The "Old Guard" remained until the end too: the very last couple of comics show Shelley saying goodbye to Amy and Ryan and leaving town. As Lottie is the sister of Esther's best friend and both of them have met Shelley, it's almost my case of Take Up My Sword in the investigating-local-weirdness game. Ryan and Amy still appear in Bad Machinery as supporting characters - Ryan is now Shauna and Lottie's teacher.
Red vs. Blue: After the end of the fifth season, the show was brought back with the miniseries Recovery One, which featured a new protagonist named Agent Washington in the starring role. None of the original main characters reappeared, and the only returning characters were Delta, featured in the first miniseries Out of Mind, and Wyoming, who appears briefly and without any lines. Washington continued as the protagonist into the next season, Reconstruction, where the original cast gradually joined him.
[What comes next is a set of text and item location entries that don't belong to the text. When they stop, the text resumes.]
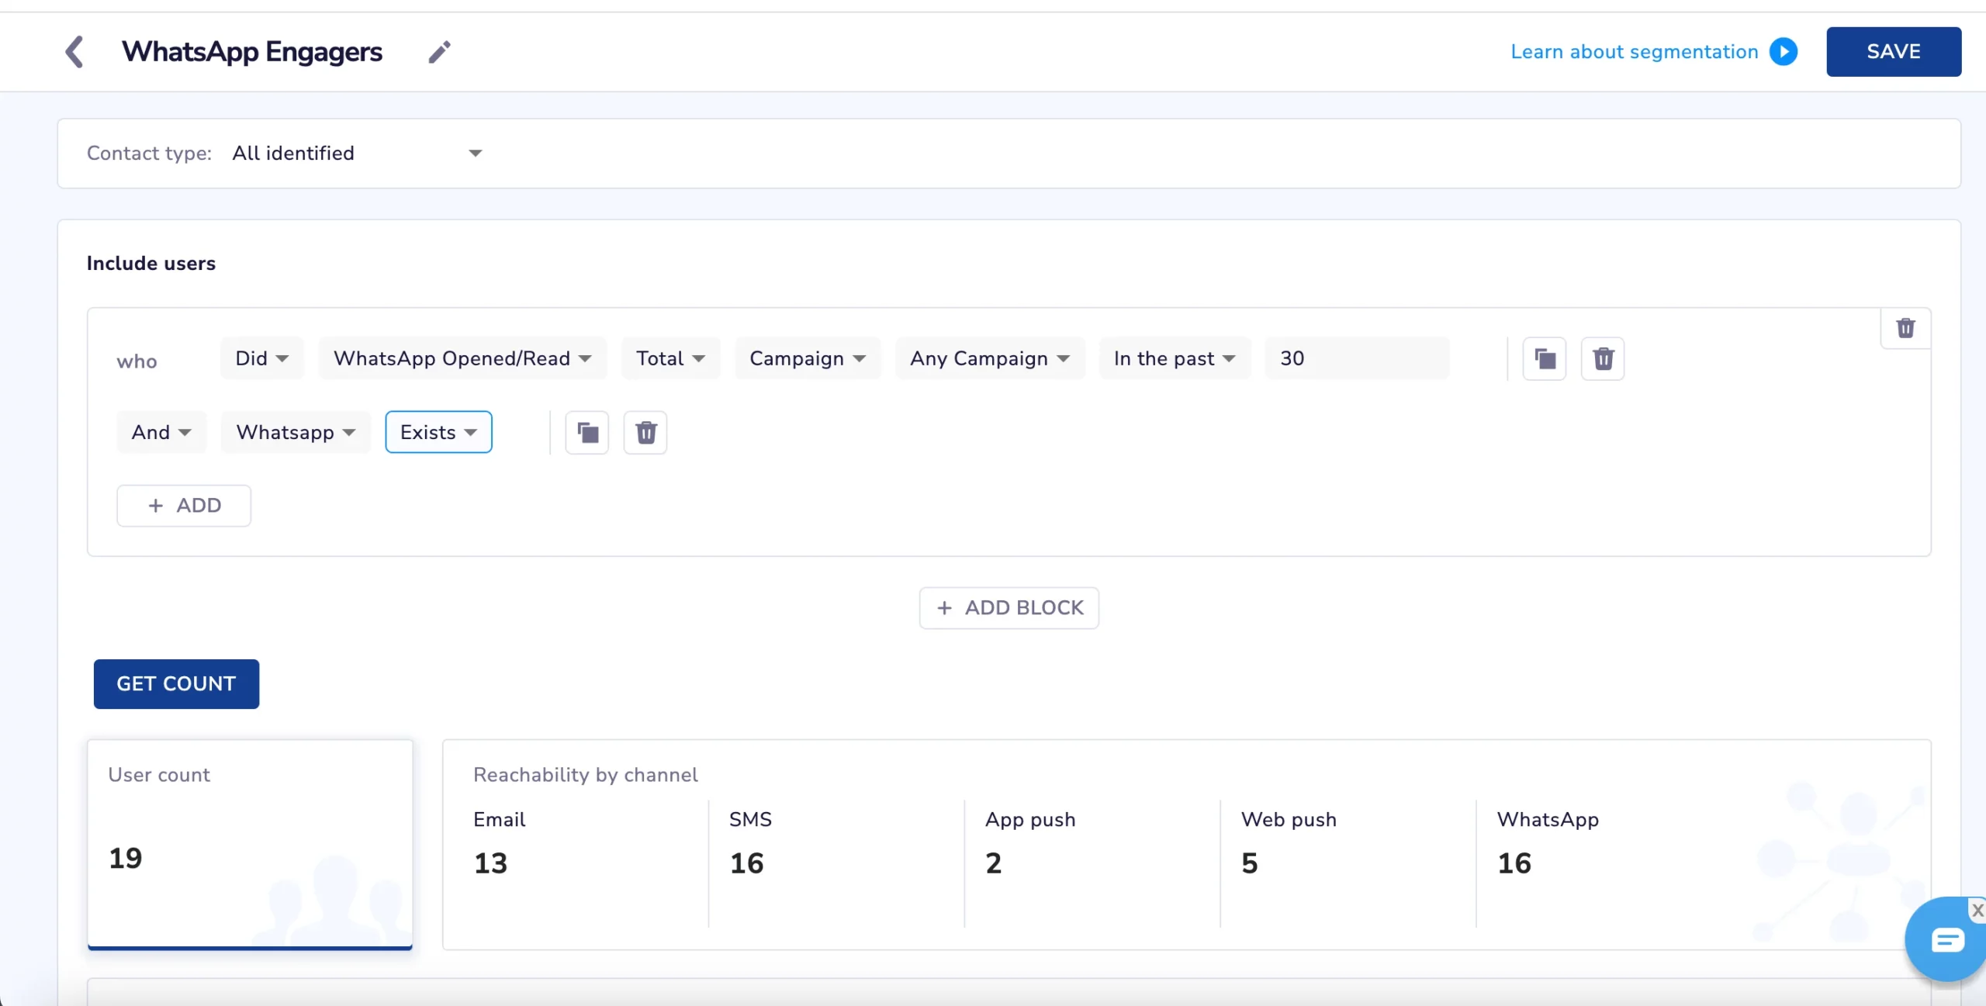Delete the WhatsApp Opened/Read condition row

1603,358
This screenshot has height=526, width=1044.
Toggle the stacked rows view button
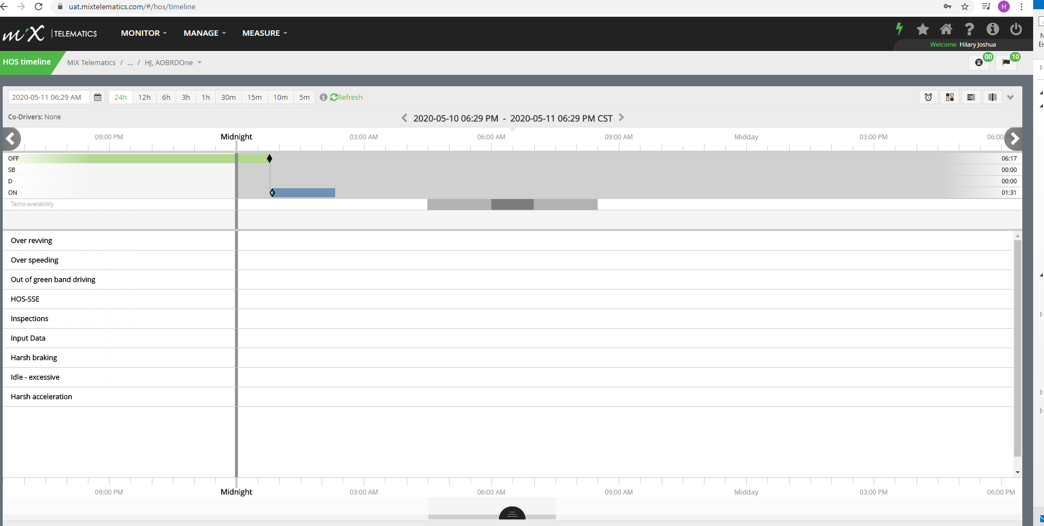click(x=971, y=98)
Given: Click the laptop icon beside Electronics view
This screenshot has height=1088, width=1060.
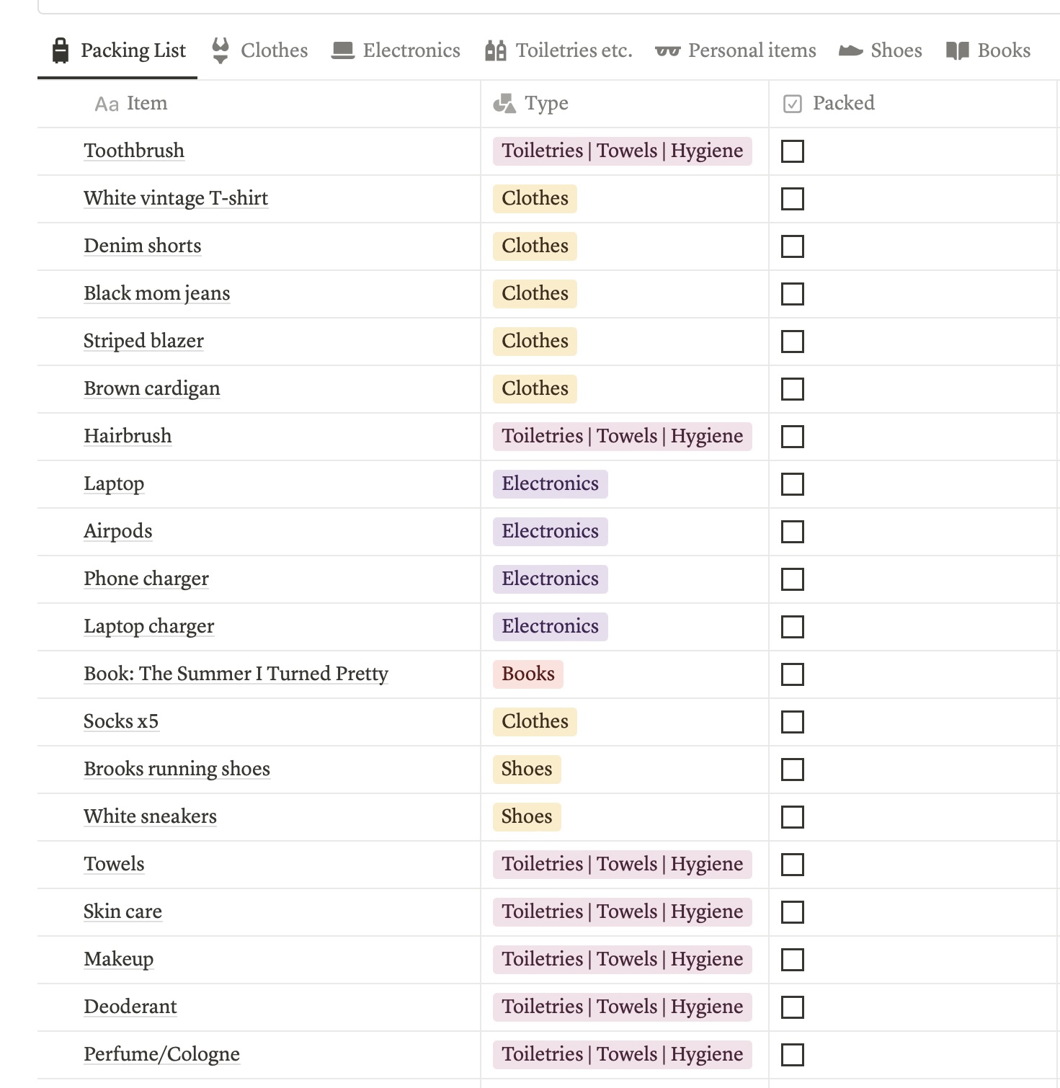Looking at the screenshot, I should pos(342,50).
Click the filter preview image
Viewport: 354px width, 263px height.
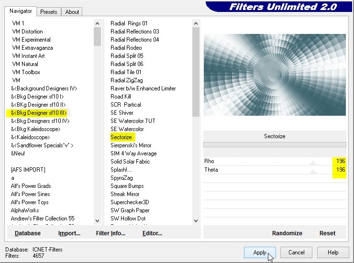275,75
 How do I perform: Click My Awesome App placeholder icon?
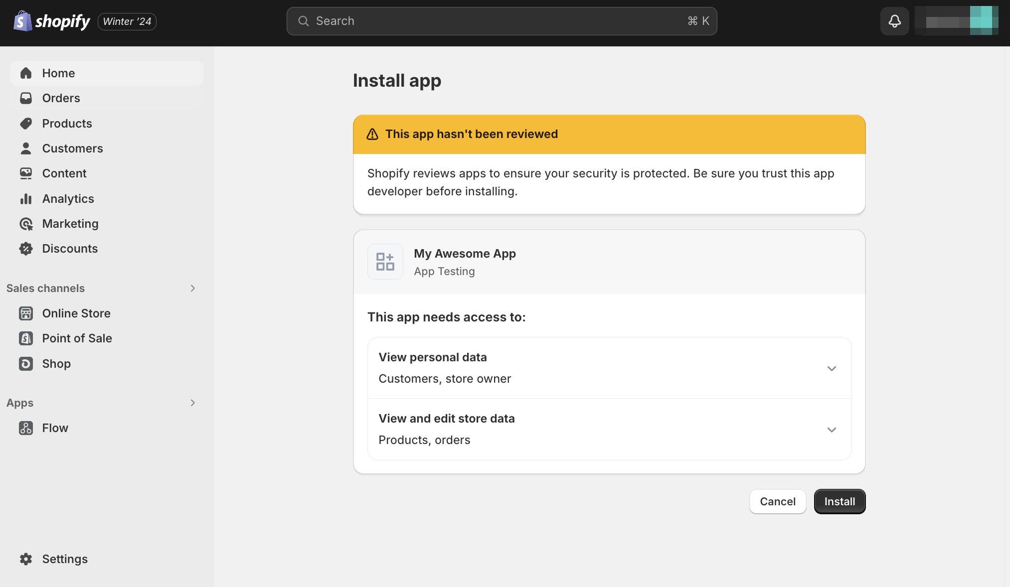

Almost happened with the G.I. Joe Movie as well, which was in production around the same time. The negative reactions from the audiences prompted the executives to rework the plot, allowing Duke to live. Still happened to an extent with Cobra Commander however.
Katara: "Aang's time has passed. My brother and many of my friends are gone. It's time for you and your generation to take on the responsibility of keeping peace and balance in the world. But I think you're going to be a great Avatar."
It was played with a little bit previously, as the Avatar is a constantly reincarnated series of heroes, and Aang was frequently compared with his previous incarnations Roku and Kyoshi. Korra gets it a little worse though as there are plenty of people living who still remember Aang.